Problem to solve:
Write out the records again, exactly, leaving none out.

Data under study:
▼
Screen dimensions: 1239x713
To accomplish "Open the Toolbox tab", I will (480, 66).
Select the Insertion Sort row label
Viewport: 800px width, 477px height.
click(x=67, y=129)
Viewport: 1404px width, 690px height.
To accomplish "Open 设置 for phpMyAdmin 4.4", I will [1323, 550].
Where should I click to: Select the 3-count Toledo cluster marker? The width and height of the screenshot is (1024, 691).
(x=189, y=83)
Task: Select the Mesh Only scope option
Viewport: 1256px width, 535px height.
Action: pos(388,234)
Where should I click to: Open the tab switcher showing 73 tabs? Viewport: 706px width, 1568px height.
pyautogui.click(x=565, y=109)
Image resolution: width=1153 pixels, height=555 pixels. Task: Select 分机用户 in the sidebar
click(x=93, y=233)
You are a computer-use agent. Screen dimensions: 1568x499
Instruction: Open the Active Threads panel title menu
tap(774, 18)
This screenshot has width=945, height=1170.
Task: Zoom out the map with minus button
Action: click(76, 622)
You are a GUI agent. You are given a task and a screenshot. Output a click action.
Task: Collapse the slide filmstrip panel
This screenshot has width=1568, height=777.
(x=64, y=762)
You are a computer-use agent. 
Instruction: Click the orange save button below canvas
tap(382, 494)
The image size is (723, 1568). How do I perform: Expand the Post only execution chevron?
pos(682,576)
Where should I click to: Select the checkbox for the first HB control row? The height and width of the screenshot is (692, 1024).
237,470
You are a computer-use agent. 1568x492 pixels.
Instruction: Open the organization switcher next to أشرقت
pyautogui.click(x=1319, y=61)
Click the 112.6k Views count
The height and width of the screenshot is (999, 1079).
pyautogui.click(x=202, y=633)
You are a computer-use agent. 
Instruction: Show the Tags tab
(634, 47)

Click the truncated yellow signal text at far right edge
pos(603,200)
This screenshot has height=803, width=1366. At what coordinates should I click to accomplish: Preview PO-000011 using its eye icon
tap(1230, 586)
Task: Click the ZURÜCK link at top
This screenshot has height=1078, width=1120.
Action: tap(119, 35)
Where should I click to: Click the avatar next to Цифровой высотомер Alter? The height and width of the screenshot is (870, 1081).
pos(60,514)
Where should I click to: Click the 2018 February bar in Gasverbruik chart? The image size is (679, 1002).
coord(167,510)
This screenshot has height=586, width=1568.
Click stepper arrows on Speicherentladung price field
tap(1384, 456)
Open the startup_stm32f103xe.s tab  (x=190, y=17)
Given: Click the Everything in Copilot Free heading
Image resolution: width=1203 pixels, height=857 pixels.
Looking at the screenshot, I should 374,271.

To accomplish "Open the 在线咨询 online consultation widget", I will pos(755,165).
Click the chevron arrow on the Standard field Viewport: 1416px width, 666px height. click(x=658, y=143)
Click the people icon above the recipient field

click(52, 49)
▲
Task answer:
Screen dimensions: 1239x713
To accomplish "Open the Toolbox tab", I will (480, 66).
Select the Insertion Sort row label
Viewport: 800px width, 477px height.
click(x=67, y=129)
Viewport: 1404px width, 690px height.
To accomplish "Open 设置 for phpMyAdmin 4.4", I will [1323, 550].
Where should I click to: Select the 3-count Toledo cluster marker? The width and height of the screenshot is (1024, 691).
(x=189, y=83)
Task: Select the Mesh Only scope option
Viewport: 1256px width, 535px height.
Action: pos(388,234)
Where should I click to: Open the tab switcher showing 73 tabs? Viewport: 706px width, 1568px height.
pyautogui.click(x=565, y=109)
Image resolution: width=1153 pixels, height=555 pixels. Task: Select 分机用户 in the sidebar
click(x=93, y=233)
You are a computer-use agent. Screen dimensions: 1568x499
Instruction: Open the Active Threads panel title menu
tap(774, 18)
This screenshot has width=945, height=1170.
Task: Zoom out the map with minus button
Action: click(76, 622)
You are a GUI agent. You are given a task and a screenshot. Output a click action.
Task: Collapse the slide filmstrip panel
This screenshot has width=1568, height=777.
(x=64, y=762)
You are a computer-use agent. 
Instruction: Click the orange save button below canvas
tap(382, 494)
The image size is (723, 1568). How do I perform: Expand the Post only execution chevron?
pos(682,576)
Where should I click to: Select the checkbox for the first HB control row? The height and width of the screenshot is (692, 1024).
237,470
You are a computer-use agent. 1568x492 pixels.
Instruction: Open the organization switcher next to أشرقت
pyautogui.click(x=1319, y=61)
Click the 112.6k Views count
The height and width of the screenshot is (999, 1079).
pyautogui.click(x=202, y=633)
You are a computer-use agent. 
Instruction: Show the Tags tab
(634, 47)

Click the truncated yellow signal text at far right edge
pos(603,200)
This screenshot has height=803, width=1366. At what coordinates should I click to accomplish: Preview PO-000011 using its eye icon
tap(1230, 586)
Task: Click the ZURÜCK link at top
This screenshot has height=1078, width=1120.
Action: tap(119, 35)
Where should I click to: Click the avatar next to Цифровой высотомер Alter? The height and width of the screenshot is (870, 1081).
pos(60,514)
Where should I click to: Click the 2018 February bar in Gasverbruik chart? The image size is (679, 1002).
coord(167,510)
This screenshot has height=586, width=1568.
Click stepper arrows on Speicherentladung price field
tap(1384, 456)
Open the startup_stm32f103xe.s tab  (x=190, y=17)
Given: Click the Everything in Copilot Free heading
Image resolution: width=1203 pixels, height=857 pixels.
Looking at the screenshot, I should 374,271.

To accomplish "Open the 在线咨询 online consultation widget", I will pos(755,165).
Click the chevron arrow on the Standard field Viewport: 1416px width, 666px height. click(x=658, y=143)
Click the people icon above the recipient field

click(52, 49)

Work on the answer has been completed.